ジープと言えば、四輪駆動車の代名詞にもなっているブランドですが、そのイメージから意外と敬遠する人が多いのが実情。でも今回、新型のジープ ラングラーアンリミテッドに全地形で試乗してみて、もはや選ばない理由が見つからないという結論に辿り着きました。

目次
多くの日本人に誤解されているジープ
特異な見た目とは違い、乗れば意外と“普通”

多くの日本人に誤解されているジープ

もはやジープ ラングラーを選ばない理由がない!? イメージとあまりに違う真の姿
(画像=『CarMe』より引用)

かつては三菱自動車もジープをライセンス生産しており、日本全国の僻地や作業現場で活躍していました。そのため、私たち日本人のジープに対するイメージは、「特殊な作業車」になっている部分があることは否めません。それが本家のジープであればなおのこと。幌車でうるさい、乗り心地が悪い、多人数乗れない、アメリカ車だ、燃費が悪いなどなどネガティブなイメージが日本のユーザーにあることは確かです。

一方で、究極の道具としての美しさを持つジープに、好意的な目を向ける人も少なくありません。その証しに、僕が愛車のジープ ラングラーアンリミテッドJKで街に出ると、老若男女、特に年齢が上の方から「これがジープ?いいですね!」と声をかけられることがしばしばです。

ジープ ラングラーアンリミテッドは、昔のイメージによって作られた固定観念により、敷居が高くなった車種のひとつなのではないでしょうか。今回は最新のJL型のお話から、皆さんの誤解をひとつずつ解いていきたいと思います。

特異な見た目とは違い、乗れば意外と“普通”

もはやジープ ラングラーを選ばない理由がない!? イメージとあまりに違う真の姿
(画像=『CarMe』より引用)

まず旧型のJKに初めて乗った時に感じたのは、「思っていたよりもずっと普通」ということです。仕事柄、SUVに乗る機会が多いのですが、乱暴に言えばCX-5などの乗用車系SUVとそれほどフィーリングに大きな差はありませんでした。最小回転半径が大きく、都市部ではちょっと切り返しが多いというくらいです。それは大げさだしとしても、大部分が刷新された新型のJLと他のSUVとの差は、昔のジープほどではありません。

たしかにジープ独特と言える運転席の視界の狭さはあります。ですが、ひとたび走り出せば、イマドキのSUVに過ぎません。自動車ファンに中には、ジープはリジッドアクスル式サスペンションなので乗り心地が悪いという人もいますが、JLはボディ各部にアルミを多用し、JKよりも大幅に軽量化されています。その努力が功を奏しており、脚がよく動き、実に軽やかに走ります。

エンジンは従来の3.6L V6ユニットに加えて、ダウンサイジングターボの2L 直4ターボが追加されていますが、これも2Lというイメージとは真逆のパワフルかつトルクフルで気持ちのいいエンジンに仕上がっています。

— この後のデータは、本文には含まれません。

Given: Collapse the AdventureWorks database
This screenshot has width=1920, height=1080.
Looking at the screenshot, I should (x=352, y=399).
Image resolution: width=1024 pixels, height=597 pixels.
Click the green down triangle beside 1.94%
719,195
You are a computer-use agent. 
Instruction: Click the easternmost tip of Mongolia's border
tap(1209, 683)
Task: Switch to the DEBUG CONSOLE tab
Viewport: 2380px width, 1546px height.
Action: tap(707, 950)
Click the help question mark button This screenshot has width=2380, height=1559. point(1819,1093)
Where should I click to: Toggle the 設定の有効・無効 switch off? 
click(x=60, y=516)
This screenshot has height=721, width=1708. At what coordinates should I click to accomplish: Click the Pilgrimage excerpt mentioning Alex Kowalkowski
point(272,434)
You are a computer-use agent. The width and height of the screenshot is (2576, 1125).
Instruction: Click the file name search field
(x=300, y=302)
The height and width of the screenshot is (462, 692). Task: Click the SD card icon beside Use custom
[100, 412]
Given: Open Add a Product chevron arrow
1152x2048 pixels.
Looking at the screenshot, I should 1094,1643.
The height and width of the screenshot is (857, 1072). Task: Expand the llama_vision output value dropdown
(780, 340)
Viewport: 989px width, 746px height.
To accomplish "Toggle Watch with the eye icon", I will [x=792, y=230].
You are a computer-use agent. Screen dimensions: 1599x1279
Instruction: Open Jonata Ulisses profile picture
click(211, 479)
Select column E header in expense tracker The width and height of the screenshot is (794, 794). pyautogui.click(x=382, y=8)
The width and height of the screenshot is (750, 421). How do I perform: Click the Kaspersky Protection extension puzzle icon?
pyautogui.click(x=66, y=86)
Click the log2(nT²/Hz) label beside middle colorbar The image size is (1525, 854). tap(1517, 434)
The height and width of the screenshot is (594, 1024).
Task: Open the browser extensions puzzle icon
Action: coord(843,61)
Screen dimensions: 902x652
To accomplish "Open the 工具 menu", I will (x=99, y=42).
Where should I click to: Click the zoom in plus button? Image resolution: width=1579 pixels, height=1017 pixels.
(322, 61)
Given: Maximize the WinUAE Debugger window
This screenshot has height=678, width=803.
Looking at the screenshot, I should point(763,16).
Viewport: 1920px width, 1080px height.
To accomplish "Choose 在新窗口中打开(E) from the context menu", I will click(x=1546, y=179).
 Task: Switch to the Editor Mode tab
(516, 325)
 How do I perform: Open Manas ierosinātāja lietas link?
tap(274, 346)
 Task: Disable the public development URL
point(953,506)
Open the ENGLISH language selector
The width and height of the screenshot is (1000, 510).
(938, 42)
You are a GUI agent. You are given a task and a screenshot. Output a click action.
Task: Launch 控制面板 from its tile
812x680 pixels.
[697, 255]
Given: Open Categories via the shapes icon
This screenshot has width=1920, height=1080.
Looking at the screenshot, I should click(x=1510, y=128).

同業者でさえも「あれほどの巨体なのだから、オフロード走行も考えれば3.6Lは欲しいでしょう」と言いますが、2Lは想像以上の加速性能と扱いやすさを見せてくれました。ターボらしくないスムーズなフィーリングも、また魅力のひとつです。

3.6LもATが8速に変更されたことで、非常に気持ち良く走るようになりました。JKと比べると格段にドライブフィールが向上しています。何より、高速での加速がスムーズです。JKにはあった、もったりとした部分は微塵もありません。さらに両エンジンともレギュラー仕様なのも、意外と知られていないジープ ラングラーアンリミテッドの美点ではないでしょうか。

もはやジープ ラングラーを選ばない理由がない!? イメージとあまりに違う真の姿
(画像=『CarMe』より引用)

フルタイム4WDモードが付いたのも、JLのトピックです。これまではタイトコーナーブレーキング現象のよる転倒の恐れがあるため、乾燥路では4WDにすることができませんでした。しかしセンターデフを有したことで、山道などで少々安定感に欠けるなと思えば、積極的に4WDを選択することができるようになりました。

さらに安全装備も新型では充実しているのですが、ユーザーに直接的に恩恵があるのが、「アダプティブクルーズコントロール」です。設定した速度や車間を、周囲の交通状況をCPUが判断しながら維持してくれる、昨今ではお馴染みの装備。いちいち手動で車間や速度調整をしなくてもいいので、ストレスが大幅に軽減されます。

新型の特徴や魅力は過去の当サイトでの記事をご覧いただくとして、JLは細部にわたってまで実によく旧型の弱点が解消されており、四駆なんて乗ったことがない…という人がいきなり乗っても、普通にドライブできる車に仕上がっているのです。